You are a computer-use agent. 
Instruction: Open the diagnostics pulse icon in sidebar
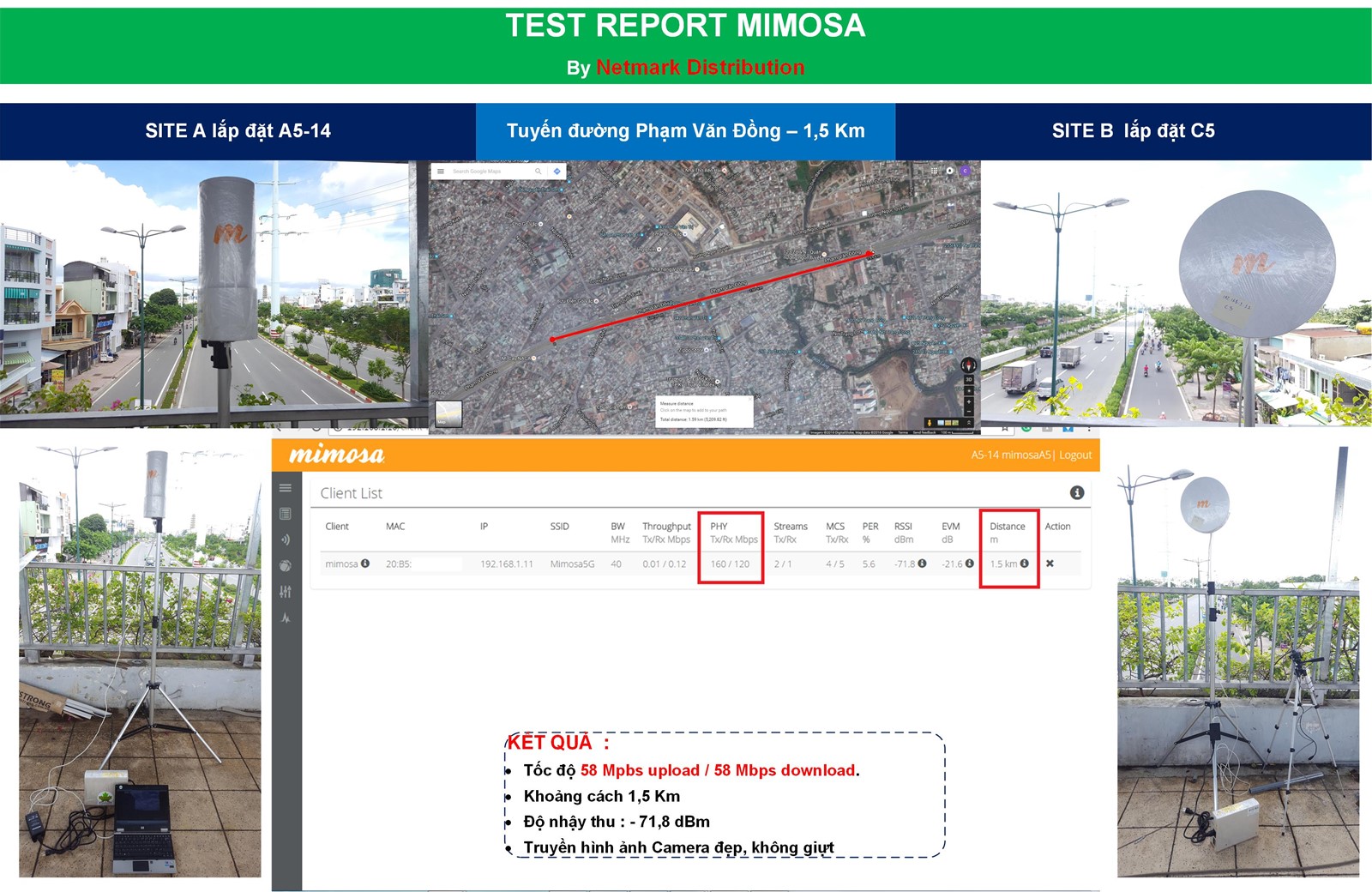286,618
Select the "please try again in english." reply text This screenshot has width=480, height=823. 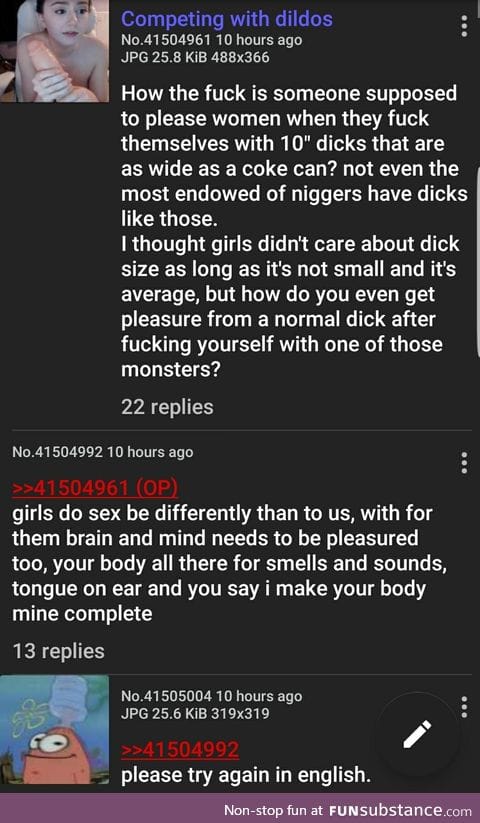(246, 775)
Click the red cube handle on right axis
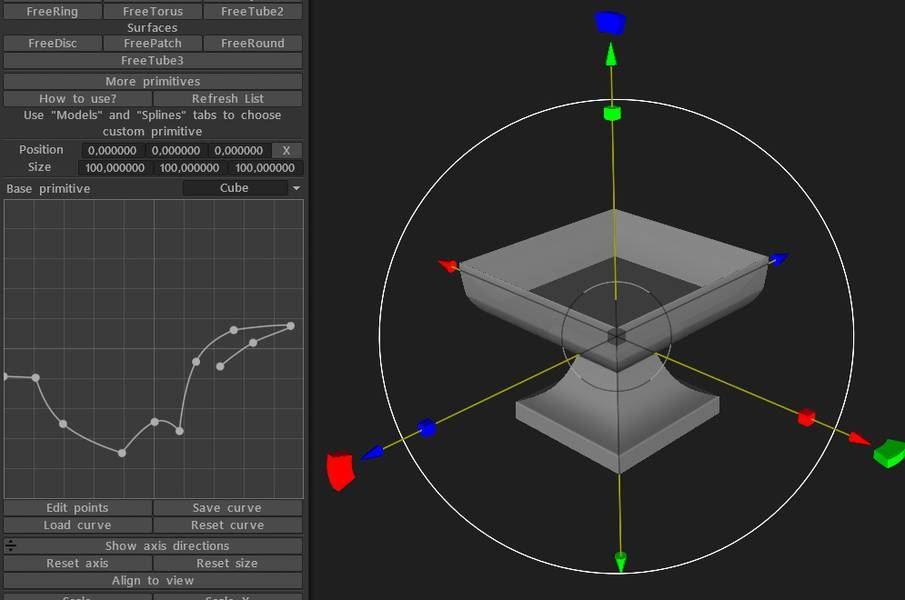The image size is (905, 600). pos(806,418)
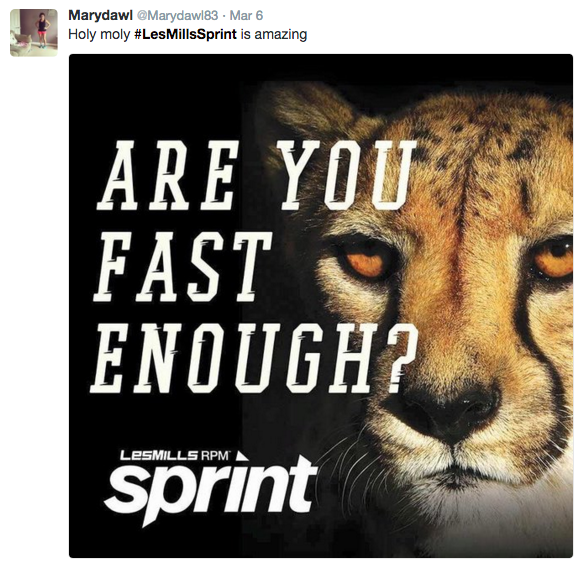Image resolution: width=585 pixels, height=569 pixels.
Task: Open the @Marydawl83 handle link
Action: point(178,16)
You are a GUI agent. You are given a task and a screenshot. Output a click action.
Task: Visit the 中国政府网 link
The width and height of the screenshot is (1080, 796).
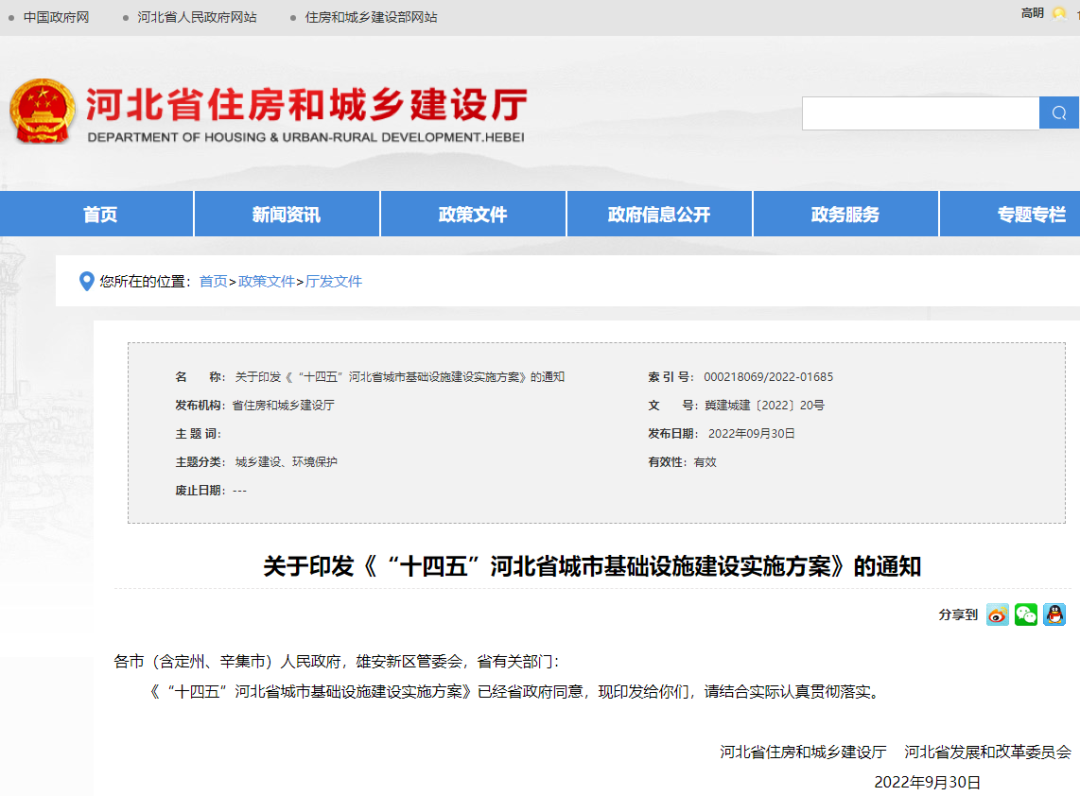[x=56, y=17]
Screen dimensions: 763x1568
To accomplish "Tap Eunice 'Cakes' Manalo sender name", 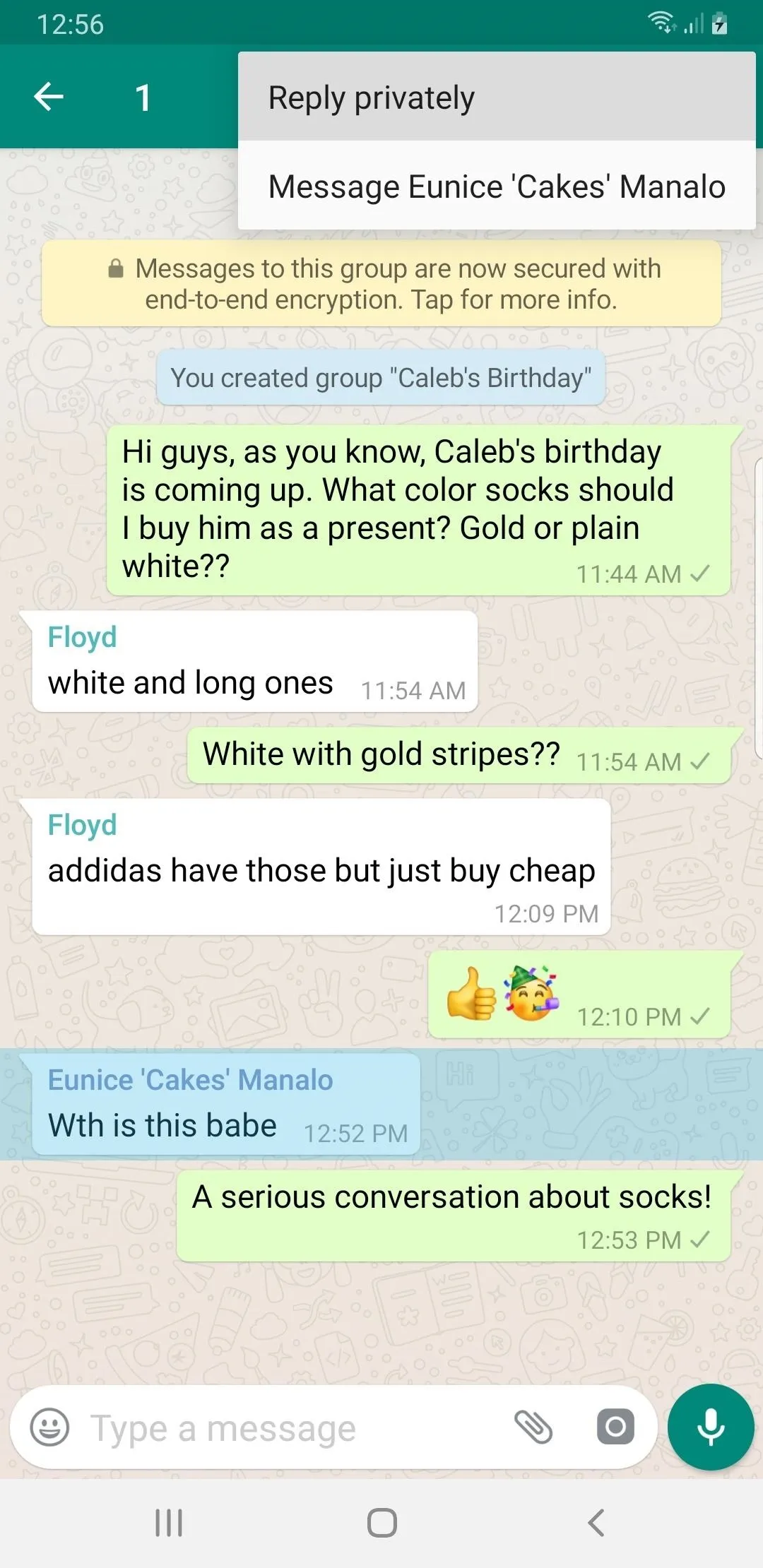I will [190, 1080].
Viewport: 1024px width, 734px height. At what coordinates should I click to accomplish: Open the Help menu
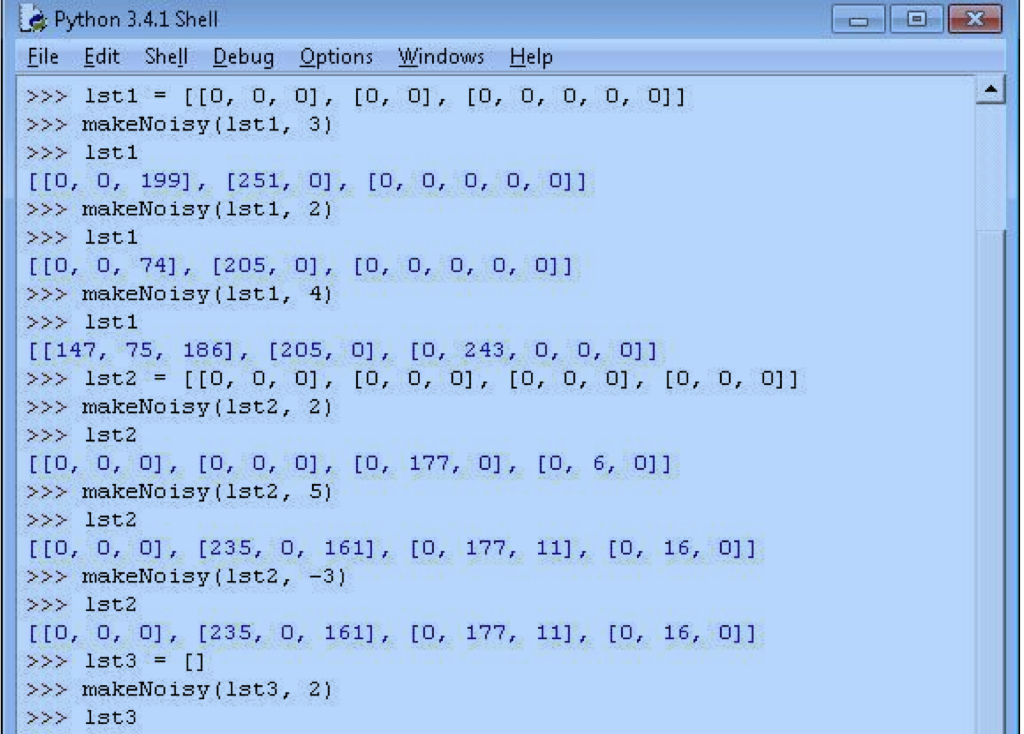530,57
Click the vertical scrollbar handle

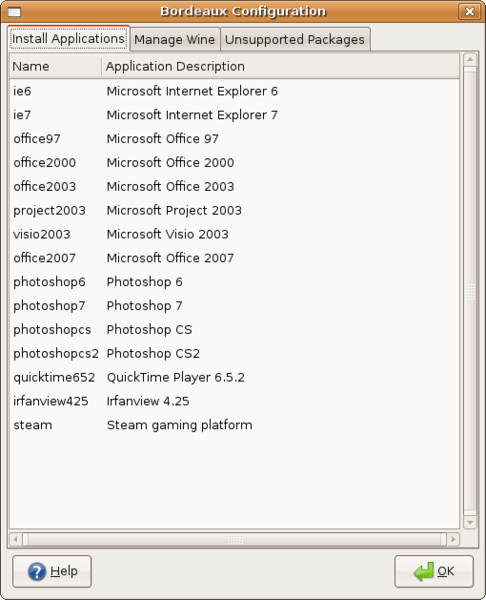tap(470, 291)
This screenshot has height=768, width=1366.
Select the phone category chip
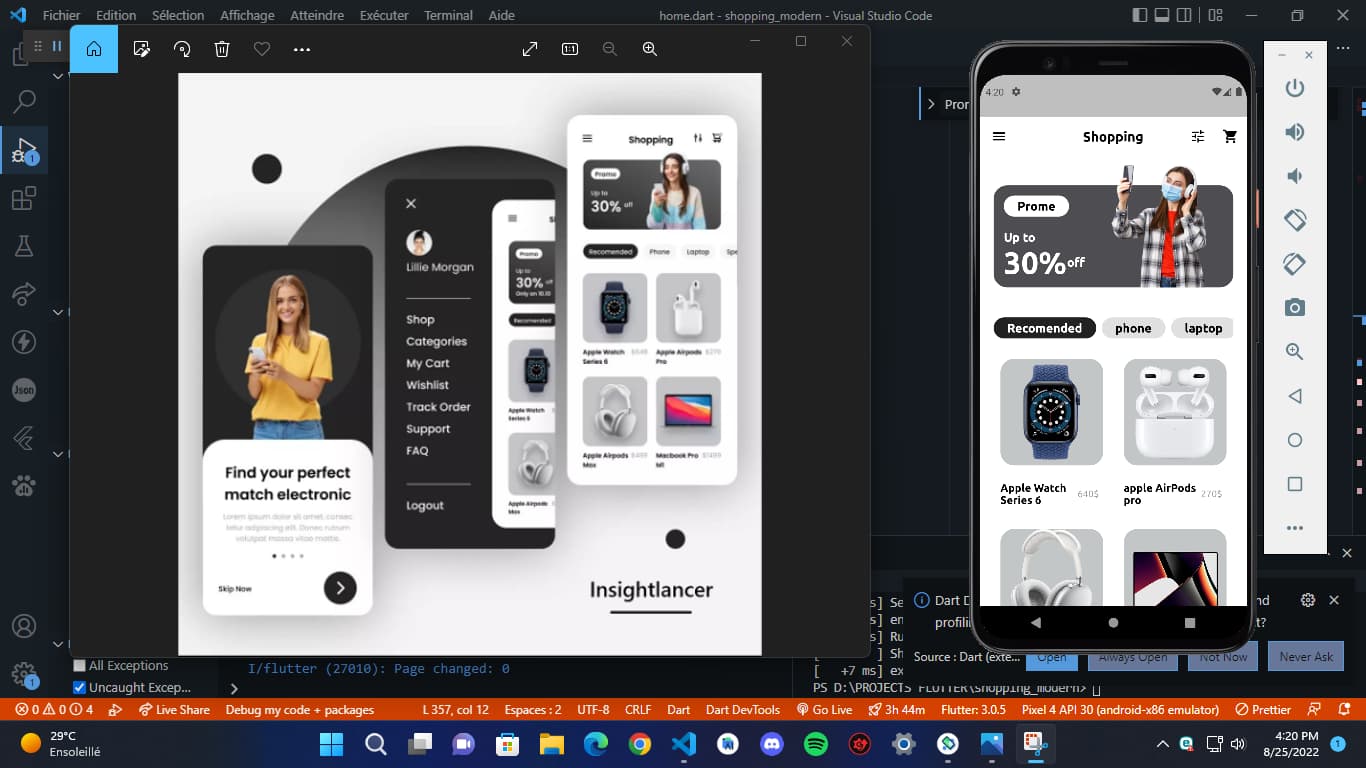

--

EXERCISE DESCRIPTION
Your copy should begin at the line containing "Click the vertical scrollbar handle" and end at the last line of the data above, matching each line exactly and holding no pictures.

YOUR SOLUTION
Click the vertical scrollbar handle

tap(470, 291)
This screenshot has height=768, width=1366.
Select the phone category chip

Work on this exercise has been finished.